Both domestic and foreign debt obligations have ballooned due to rising interest costs, worsened by the devaluation of the naira, which makes repaying foreign-denominated debt more expensive.

In January 2024, for instance, the government spent N755.9 billion on debt servicing, up 37% from N550.3 billion in January 2023, according to the CBN’s data. Although February 2024 saw a slight dip in debt servicing to N505.9 billion (down from N518.7 billion in February 2023), this reprieve was short-lived. By March 2024, debt servicing costs shot up again to N1.01 trillion, a 12.2% increase year-on-year. In May 2024, the debt burden reached a staggering N2.26 trillion, a 332% rise from N523.8 billion in May 2023, likely due to principal repayments and the devaluation of the naira.

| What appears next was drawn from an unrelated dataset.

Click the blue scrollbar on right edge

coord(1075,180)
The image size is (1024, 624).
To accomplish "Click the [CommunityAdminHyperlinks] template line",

Borrowing Spurred by Declining Oil Production

A major factor driving Nigeria’s rising debt is the continuous decline in oil production, the country’s primary source of revenue. Nigeria, Africa’s leading oil producer, has seen a steep drop in its crude oil output due to a range of structural problems, most notably oil theft and vandalism of pipelines. This has significantly hampered the nation’s ability to generate revenue, leaving the government with a precarious fiscal position.

Oil accounts for about 90% of Nigeria’s foreign exchange earnings and over half of its government revenues. With oil production, currently at 40,000 barrels below its August’s 1.35mbpd, consistently falling short of OPEC’s 1.5mbpd quota and official targets, Nigeria’s ability to fund its budget and service debt has been severely constrained.

Oil theft, in particular, has escalated in recent years to alarming levels. Nigeria loses an estimated 400,000 barrels of oil per day to theft, a figure that equates to billions in lost revenue annually. Efforts by security forces have not substantially curbed the rampant theft, alluding to allegations that the oil is being stolen by the people in government.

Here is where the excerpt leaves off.